Environment is available as a publically available docker container: `hamelsmu/ml-gpu`

### Pre-Requisite: Make Sure you have the right files prepared from Step 1

You should have these files in the root of the `./data/processed_data/` directory:

1. `{train/valid/test.function}` - these are python function definitions tokenized (by space), 1 line per function.
2. `{train/valid/test.docstring}` - these are docstrings that correspond to each of the python function definitions, and have a 1:1 correspondence with the lines in *.function files.
3. `{train/valid/test.lineage}` - every line in this file contains a link back to the original location (github repo link) where the code was retrieved.  There is a 1:1 correspondence with the lines in this file and the other two files. This is useful for debugging.
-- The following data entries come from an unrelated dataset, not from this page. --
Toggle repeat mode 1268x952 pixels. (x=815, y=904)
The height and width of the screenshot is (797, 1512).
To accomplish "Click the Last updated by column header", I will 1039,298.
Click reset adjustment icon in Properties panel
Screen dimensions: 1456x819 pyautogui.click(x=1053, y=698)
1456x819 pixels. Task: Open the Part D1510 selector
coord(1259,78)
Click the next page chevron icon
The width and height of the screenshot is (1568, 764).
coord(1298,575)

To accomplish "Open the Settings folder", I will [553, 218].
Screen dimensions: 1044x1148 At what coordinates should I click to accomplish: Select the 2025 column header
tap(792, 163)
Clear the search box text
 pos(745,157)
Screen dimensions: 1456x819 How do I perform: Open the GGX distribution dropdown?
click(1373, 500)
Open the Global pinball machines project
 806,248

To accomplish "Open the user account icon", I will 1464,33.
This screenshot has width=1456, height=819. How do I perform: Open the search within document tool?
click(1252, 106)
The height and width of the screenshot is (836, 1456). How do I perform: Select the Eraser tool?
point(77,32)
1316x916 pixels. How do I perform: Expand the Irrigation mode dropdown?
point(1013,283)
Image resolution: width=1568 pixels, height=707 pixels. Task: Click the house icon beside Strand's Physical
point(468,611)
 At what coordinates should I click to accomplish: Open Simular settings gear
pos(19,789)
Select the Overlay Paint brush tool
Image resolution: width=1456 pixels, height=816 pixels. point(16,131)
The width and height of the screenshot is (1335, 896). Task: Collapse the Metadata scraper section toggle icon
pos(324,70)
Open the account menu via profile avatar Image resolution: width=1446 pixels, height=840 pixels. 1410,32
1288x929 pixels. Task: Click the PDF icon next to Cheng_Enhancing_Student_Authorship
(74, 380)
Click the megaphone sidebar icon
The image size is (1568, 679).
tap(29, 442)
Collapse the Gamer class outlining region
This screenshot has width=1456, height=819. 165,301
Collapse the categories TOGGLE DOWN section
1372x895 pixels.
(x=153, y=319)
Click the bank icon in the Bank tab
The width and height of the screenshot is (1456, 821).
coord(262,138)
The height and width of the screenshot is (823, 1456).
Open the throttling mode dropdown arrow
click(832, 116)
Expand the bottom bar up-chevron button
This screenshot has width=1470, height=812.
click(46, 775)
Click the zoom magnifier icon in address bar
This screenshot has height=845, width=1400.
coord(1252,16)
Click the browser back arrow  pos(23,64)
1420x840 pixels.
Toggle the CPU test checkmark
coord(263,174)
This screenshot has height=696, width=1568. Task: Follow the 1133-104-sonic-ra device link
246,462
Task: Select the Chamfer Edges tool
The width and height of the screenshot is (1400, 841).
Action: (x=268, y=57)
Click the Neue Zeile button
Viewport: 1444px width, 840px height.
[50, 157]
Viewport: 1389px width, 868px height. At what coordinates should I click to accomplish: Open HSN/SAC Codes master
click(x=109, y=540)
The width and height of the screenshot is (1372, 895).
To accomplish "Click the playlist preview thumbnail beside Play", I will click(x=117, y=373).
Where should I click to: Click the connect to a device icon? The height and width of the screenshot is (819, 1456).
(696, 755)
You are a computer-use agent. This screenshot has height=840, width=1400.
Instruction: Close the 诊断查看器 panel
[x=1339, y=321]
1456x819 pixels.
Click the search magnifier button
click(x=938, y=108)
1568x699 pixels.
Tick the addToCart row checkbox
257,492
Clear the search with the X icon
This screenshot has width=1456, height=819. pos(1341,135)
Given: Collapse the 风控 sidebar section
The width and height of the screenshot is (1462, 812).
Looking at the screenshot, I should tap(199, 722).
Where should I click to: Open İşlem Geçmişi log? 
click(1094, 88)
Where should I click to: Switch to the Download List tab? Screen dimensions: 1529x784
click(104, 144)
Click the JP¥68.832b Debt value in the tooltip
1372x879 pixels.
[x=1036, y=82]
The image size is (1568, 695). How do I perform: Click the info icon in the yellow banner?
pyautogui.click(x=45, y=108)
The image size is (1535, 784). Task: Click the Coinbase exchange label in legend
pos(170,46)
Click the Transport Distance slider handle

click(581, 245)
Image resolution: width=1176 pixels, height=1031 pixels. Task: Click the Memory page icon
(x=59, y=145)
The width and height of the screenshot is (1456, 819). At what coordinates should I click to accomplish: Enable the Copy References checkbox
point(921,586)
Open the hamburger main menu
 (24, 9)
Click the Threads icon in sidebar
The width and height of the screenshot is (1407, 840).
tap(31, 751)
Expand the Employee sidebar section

### Set the value of `use_cache` appropriately.  

If `use_cache = True`, data will be downloaded where possible instead of re-computing.  However, it is highly recommended that you set `use_cache = False` for this tutorial as it will be less confusing, and you will learn more by runing these steps yourself.  This notebook was run on AWS on a `p3.8xlarge` in approximately 8 hours.

In [5]:
# # Optional: you can set what GPU you want to use in a notebook like this.  
# # Useful if you want to run concurrent experiments at the same time on different GPUs.
# import os
# os.environ["CUDA_DEVICE_ORDER"]="PCI_BUS_ID"
# os.environ["CUDA_VISIBLE_DEVICES"]="3"

In [2]:
use_cache = False

In [None]:
## Download pre-processed data if you want to run from tutorial from this step.##
from general_utils import get_step2_prerequisite_files

if use_cache:
    get_step2_prerequisite_files(output_directory = './data/processed_data')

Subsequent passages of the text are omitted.